L'affaire Anthamatten: quand le laxisme et l’amateurisme conduisent à la mort

FAIT DIVERS • Cet été, nous revenons chaque semaine sur un fait divers lémanique ayant marqué les Romands. Aujourd’hui, l’affaire Anthamatten. A Genève, ce psychopathe multirécidiviste avait égorgé sa sociothérapeute lors d’une sortie qui n’aurait jamais dû avoir lieu.

Cette affaire particulièrement sordide avait tristement souligné l’amateurisme et l’angélisme des HUG, de l’Office cantonal de la détention, du Service d’application des peines et du centre de sociothérapie de la Pâquerette, alors installé à l’époque dans l’enceinte de la prison de Champ-Dollon. Leurs erreurs répétées et conjuguées avaient fini par coûter la vie à Adeline M., jeune sociothérapeute de 34 ans, alors maman d’une petite fille d’à peine huit mois.

Obsédé par une ex

En cet horrible 12 septembre 2013, la Genevoise s’était en effet retrouvée en position d’accompagner un psychopathe pervers à une séance d’équithérapie du côté de Bellevue (GE), qui n’aurait jamais dû avoir lieu, vu la dangerosité, richement documentée, de l’intéressé. Son nom bientôt connu de tous? Fabrice Anthamatten. Ce Franco-Suisse de 42 ans au regard mauvais, élevé dans une famille totalement dysfonctionnelle et déjà condamné à 20 ans de prison pour deux viols commis en 1999 et en 2001, avait minutieusement planifié son assassinat depuis sa cellule de La Pâquerette.

Le jour du crime, Adeline M. prend le volant de son véhicule de service en direction des rues Basses pour aller retirer un couteau de chasse Victorinox, destiné à dépecer les animaux et préalablement réservé par téléphone sans qu’elle le sache par Fabrice A. Un repas dans la très chic brasserie Lipp avait même été mis au programme de cette sortie! La jeune femme n'arrivera jamais au centre équestre de Bellevue. Son agresseur l’attache à un arbre situé non loin dans un bois, avant de lui trancher la carotide, comme dans cette scène du film «Braveheart» qu’il se passait en boucle dans sa cellule. Le psychopathe prit ensuite la fuite en direction de la Pologne comme il en rêvait depuis des mois. Là, il comptait retrouver une Polonaise qui l’obsédait et avec laquelle il avait eu une relation entre 2000 et 2001 et lui crever les yeux.

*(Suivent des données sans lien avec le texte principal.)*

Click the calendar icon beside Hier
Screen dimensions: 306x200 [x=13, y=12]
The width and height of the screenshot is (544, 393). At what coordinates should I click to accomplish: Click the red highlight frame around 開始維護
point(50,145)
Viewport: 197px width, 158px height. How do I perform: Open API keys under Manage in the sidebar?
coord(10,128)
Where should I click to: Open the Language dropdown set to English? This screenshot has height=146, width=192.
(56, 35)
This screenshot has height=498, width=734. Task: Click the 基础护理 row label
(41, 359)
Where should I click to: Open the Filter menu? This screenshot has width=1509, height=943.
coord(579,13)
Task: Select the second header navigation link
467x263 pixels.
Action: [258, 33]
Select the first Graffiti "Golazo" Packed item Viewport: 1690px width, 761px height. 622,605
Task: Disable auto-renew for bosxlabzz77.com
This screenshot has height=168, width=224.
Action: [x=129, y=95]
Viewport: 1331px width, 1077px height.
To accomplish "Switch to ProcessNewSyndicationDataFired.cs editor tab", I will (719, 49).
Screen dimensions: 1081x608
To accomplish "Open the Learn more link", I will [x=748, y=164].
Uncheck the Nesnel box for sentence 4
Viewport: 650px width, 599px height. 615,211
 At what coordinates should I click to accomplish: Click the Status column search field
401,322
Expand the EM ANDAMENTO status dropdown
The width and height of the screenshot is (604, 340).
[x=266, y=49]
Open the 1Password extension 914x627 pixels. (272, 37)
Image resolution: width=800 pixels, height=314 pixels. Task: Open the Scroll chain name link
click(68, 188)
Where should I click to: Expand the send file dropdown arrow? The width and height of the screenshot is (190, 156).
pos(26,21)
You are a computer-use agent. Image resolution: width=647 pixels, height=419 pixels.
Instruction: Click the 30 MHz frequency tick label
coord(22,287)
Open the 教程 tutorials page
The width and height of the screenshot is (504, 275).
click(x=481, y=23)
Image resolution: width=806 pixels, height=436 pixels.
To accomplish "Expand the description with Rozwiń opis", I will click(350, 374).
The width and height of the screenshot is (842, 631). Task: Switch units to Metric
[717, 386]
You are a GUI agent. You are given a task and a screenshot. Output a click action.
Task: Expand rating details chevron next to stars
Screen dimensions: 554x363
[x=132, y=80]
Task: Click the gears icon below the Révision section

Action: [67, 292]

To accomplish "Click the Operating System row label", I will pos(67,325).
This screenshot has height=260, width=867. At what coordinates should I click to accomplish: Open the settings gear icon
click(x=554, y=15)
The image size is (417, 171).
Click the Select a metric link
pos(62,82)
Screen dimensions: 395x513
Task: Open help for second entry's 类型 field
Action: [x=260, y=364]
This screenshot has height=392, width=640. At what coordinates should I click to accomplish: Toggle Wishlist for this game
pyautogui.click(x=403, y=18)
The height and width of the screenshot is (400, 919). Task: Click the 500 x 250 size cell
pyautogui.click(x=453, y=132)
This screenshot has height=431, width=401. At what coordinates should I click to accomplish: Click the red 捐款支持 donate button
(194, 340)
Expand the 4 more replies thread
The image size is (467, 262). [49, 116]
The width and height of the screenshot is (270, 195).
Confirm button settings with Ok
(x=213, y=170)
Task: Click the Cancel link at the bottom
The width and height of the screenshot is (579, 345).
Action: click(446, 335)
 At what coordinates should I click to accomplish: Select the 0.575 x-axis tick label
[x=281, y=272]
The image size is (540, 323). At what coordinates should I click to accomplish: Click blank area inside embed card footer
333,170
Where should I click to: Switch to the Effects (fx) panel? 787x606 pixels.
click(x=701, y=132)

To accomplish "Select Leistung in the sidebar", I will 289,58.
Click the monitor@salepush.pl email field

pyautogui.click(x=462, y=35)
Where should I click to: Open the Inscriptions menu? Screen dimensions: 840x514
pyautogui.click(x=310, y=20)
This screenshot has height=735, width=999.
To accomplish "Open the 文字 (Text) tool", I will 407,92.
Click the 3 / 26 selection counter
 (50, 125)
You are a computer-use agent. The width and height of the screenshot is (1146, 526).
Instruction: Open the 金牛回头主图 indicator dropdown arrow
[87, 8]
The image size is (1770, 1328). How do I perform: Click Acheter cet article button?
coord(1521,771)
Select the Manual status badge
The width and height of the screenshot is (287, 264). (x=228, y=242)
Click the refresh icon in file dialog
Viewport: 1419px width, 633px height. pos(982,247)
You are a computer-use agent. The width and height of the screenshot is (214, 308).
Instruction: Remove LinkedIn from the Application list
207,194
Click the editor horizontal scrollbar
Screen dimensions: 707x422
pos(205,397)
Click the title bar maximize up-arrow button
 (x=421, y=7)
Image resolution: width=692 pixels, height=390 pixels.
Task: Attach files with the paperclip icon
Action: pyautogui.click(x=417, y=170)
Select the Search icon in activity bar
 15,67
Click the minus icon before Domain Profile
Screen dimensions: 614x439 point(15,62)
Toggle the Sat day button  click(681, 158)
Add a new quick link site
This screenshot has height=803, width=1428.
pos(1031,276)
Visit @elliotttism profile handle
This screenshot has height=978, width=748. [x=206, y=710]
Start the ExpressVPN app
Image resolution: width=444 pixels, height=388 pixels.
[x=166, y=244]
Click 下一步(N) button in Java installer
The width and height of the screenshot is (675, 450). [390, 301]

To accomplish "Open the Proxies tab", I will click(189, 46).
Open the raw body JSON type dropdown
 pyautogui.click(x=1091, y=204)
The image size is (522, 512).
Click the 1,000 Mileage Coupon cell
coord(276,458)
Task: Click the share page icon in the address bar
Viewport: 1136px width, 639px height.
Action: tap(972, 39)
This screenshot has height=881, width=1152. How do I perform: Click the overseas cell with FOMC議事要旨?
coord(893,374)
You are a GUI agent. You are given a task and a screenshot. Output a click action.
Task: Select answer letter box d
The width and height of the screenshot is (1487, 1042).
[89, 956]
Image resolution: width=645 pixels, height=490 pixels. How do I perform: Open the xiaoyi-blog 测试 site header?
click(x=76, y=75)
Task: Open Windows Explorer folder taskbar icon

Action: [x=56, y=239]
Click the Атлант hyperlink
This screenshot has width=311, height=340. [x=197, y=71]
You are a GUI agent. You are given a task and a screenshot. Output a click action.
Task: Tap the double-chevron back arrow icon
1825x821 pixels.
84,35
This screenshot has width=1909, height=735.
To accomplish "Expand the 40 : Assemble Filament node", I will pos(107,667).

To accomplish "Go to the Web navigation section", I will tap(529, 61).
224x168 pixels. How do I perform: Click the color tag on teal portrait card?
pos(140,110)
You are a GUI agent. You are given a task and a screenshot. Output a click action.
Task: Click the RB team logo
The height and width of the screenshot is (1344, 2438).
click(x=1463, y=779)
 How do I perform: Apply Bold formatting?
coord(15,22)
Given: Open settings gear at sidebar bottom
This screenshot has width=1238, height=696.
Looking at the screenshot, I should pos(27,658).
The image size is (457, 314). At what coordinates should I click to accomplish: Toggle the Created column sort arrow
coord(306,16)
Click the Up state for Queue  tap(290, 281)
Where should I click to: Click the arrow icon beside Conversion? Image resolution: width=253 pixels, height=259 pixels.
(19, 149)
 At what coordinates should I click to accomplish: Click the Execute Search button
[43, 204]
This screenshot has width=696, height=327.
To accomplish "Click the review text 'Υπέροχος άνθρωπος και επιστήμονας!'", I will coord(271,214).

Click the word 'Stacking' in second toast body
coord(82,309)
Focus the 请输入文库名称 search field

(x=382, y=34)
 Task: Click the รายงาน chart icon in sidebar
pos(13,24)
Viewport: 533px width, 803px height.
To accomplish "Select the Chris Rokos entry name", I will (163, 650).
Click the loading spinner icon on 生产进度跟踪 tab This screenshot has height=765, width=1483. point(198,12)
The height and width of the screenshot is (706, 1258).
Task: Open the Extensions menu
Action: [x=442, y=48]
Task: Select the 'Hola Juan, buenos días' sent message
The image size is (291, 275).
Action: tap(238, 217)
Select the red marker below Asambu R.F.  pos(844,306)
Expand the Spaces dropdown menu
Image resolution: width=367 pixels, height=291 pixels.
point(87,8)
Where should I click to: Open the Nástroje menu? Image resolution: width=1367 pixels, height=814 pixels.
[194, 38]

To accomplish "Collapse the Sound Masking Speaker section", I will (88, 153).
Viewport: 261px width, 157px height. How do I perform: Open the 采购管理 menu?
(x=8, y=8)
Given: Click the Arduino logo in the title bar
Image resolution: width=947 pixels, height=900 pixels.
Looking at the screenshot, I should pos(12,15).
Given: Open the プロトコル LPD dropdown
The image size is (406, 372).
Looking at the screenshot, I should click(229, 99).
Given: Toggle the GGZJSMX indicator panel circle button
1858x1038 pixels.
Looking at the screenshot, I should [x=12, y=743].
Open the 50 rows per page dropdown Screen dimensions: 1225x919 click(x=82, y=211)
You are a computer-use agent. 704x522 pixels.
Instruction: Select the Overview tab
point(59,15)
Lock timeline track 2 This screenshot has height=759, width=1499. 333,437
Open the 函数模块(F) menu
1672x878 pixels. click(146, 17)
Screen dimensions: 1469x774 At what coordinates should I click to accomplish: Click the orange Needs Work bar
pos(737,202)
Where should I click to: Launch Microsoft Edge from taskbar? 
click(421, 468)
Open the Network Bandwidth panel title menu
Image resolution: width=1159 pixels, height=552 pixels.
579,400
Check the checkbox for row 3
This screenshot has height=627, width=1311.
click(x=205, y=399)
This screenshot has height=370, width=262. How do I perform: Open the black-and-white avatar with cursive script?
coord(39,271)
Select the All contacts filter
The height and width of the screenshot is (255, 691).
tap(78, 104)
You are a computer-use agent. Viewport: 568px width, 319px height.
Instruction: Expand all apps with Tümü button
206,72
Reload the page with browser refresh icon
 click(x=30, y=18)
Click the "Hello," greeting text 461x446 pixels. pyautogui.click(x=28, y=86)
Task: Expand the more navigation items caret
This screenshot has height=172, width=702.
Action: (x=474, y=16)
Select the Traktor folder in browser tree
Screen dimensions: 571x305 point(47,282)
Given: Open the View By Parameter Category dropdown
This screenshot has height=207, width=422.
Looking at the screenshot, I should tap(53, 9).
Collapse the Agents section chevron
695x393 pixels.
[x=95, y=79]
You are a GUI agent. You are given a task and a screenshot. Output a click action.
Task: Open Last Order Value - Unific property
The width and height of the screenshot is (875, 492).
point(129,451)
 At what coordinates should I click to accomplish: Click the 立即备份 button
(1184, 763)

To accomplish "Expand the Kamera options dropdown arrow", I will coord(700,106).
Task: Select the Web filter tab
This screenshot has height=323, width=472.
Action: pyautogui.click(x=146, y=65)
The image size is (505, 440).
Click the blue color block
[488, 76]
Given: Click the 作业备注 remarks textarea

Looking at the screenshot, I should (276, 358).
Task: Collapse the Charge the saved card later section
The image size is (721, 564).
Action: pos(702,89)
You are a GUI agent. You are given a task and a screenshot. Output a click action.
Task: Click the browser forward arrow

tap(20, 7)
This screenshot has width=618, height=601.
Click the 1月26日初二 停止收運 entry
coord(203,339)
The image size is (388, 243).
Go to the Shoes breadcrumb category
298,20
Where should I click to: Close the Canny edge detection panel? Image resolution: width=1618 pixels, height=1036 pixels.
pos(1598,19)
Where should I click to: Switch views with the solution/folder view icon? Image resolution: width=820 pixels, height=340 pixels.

La police locale l’arrêtera avant qu’il ne parvienne à ses fins.

On avait appris au fil de l’affaire que lors de son incarcération à la prison de Bochuz, Anthamatten fréquentait le tristement célèbre tueur en série connu sous le nom de «sadique de Romont». Dans sa cellule de La Pâquerette, le quadragénaire affichait des posters de l’antihéros de cinéma Hannibal Lecter dont il possédait aussi des médaillons.

«Jouissance»...

«Oui, j’ai effectivement ressenti de la jouissance en l’égorgeant», avait fini par reconnaître sans gêne apparente, lors de son procès, cet homme souffrant, d’après les experts, de «personnalité dyssociale avec trouble de la préférence sexuelle». En mai 2017, Fabrice Anthamatten avait finalement été condamné à la prison à perpétuité pour ces faits. Sa peine avait alors été assortie d’une mesure d’internement «ordinaire». Cela signifie qu’il est très peu probable que ce criminel irrécupérable recouvre la liberté un jour. Ses juges avaient retenu la préméditation et estimé la responsabilité de l’assassin «pleine et entière» et ses risques de récidive «très élevés».

«Il a agi avec froideur et lâcheté pour un mobile particulièrement odieux: réaliser son fantasme d’égorgement et assouvir une pulsion de toute-puissance», avait lâché le président du Tribunal criminel. En octobre 2013, un rapport accablant, commandé à l’ancien conseiller d’Etat et avocat Bernard Ziegler avait mis à jour les très nombreux dysfonctionnements ayant conduit au drame.